I am (obviously) quite new to this topic and only have a rudimentary understanding of image processing. I would be very thankful for any answer, be it a solution to my problems or just a referral to an other useful source of information.
Sincerely
I have got a functioning implementation of this algorithm. Here are the steps I took to successfully motion-magnify a video using this method.
These steps should be applied to each channel of a video sequence that you (I have tried it for RGB video, you could probably get away with doing it for just luminance, in a YUV video).
Create an image pyramid of each frame. The original paper has a recommended pyramid structure to allow greater magnification values, although it works fairly well with a Laplacian pyramid.
For each pyramid level of each video channel, calculate the Riesz transform (see The Riesz transform and simultaneous representations of phase, energy and orientation in spatial vision for an overview of the transform, and see the paper in the original question for an efficient approximate implementation).
Using the Riesz transform, calculate the local amplitude, orientation and phase for each pixel of each pyramid level of each video frame. The following Matlab code will calculate the local orientation, phase and amplitude of a (double format) image using the approximate Riesz transform:
function [orientation, phase, amplitude] = riesz(image)
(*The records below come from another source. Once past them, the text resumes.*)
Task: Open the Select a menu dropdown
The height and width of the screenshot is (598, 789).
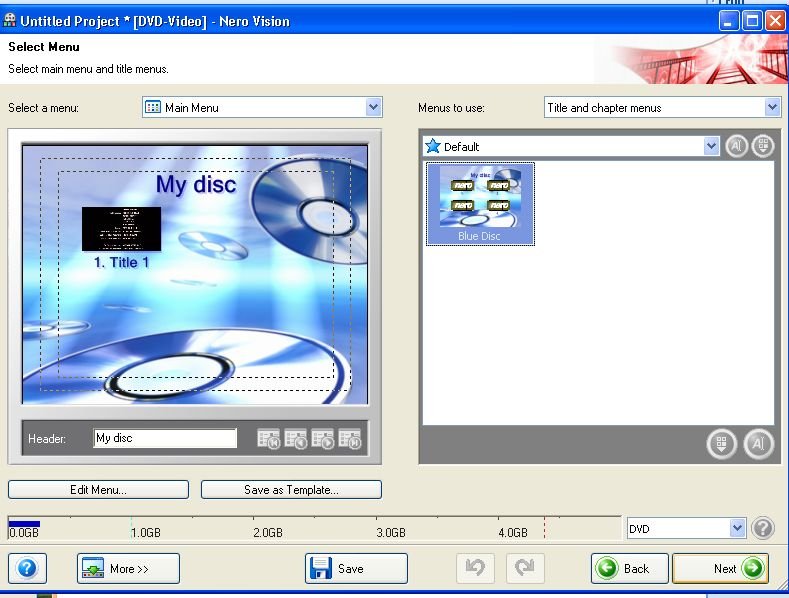Action: (x=373, y=107)
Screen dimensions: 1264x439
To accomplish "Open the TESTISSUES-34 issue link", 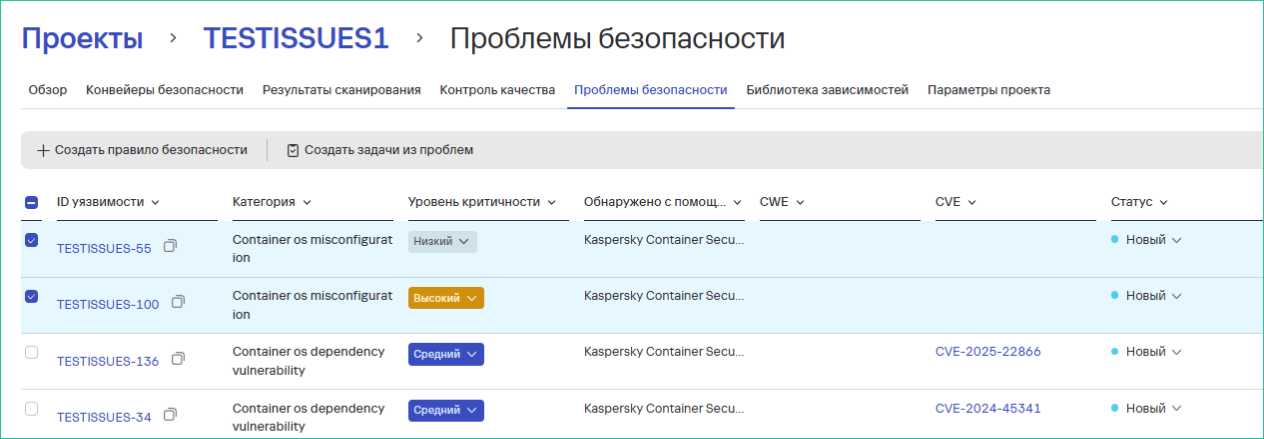I will pos(104,417).
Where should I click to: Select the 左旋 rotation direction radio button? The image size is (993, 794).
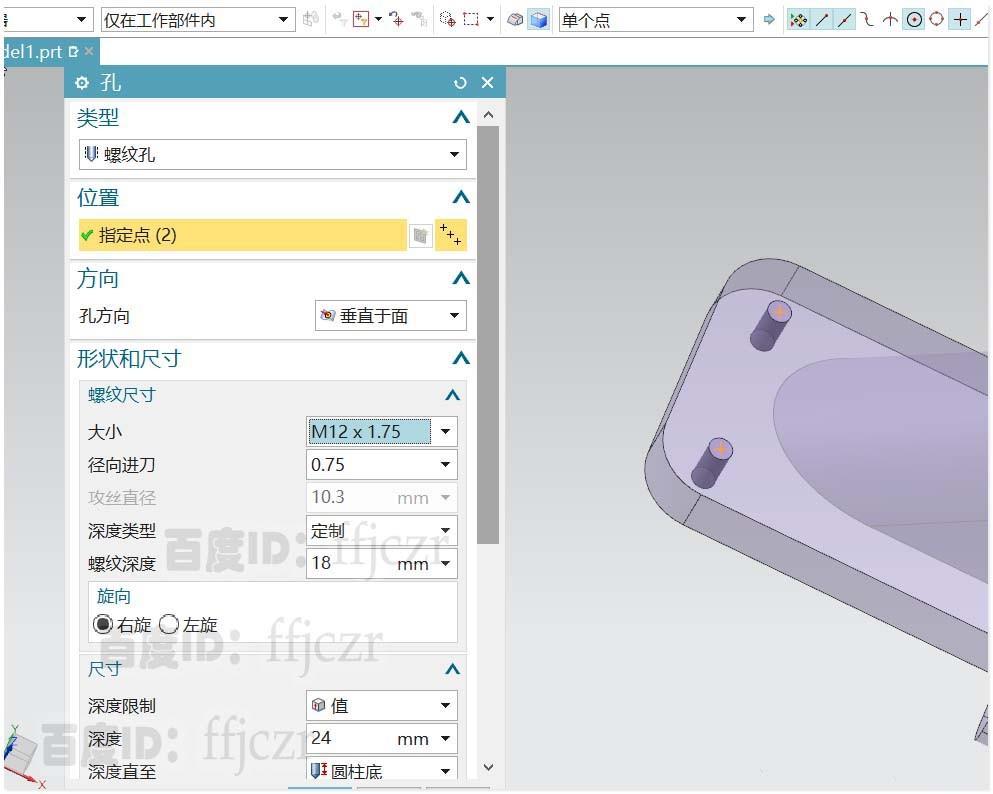(x=168, y=624)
[imHeight, imWidth] = size(image);
%approx riesz, from Riesz Pyramids for Fast Phase-Based Video Magnification
dxkernel = zeros(size(image));
dxkernel(1, 2)=-0.5;
dxkernel(1,imWidth) = 0.5;
dykernel = zeros(size(image));
dykernel(2, 1) = -0.5;
dykernel(imHeight, 1) = 0.5;
R1 = ifft2(fft2(image) .* fft2(dxkernel));
R2 = ifft2(fft2(image) .* fft2(dykernel));
orientation = zeros(imHeight, imWidth);
phase = zeros(imHeight, imWidth);
orientation = (atan2(-R2, R1));
phase = ((unwrap(atan2(sqrt(R1.^2 + R2.^2) , image))));
amplitude = sqrt(image.^2 + R1.^2 + R2.^2);
end
For each pyramid level, temporally filter the phase values of each pixel using a bandpass filter set to a frequency appropriate for the motion that you wish to magnify. Note that this removes the DC component from the phase value.
Calculate the amplified phase value by
amplifiedPhase = phase + (requiredGain * filteredPhase);
Use the amplified phase to calculate new pixel values for each pyramid level by
amplifiedSequence = amplitude .* cos(amplifiedPhase);
Collapse the pyramids to generate the new, amplified video channel.
Recombine your amplified channels into a new video frame.
There are some other steps in the original paper to improve noise performance, but the sequence above produces motion amplified video quite nicely.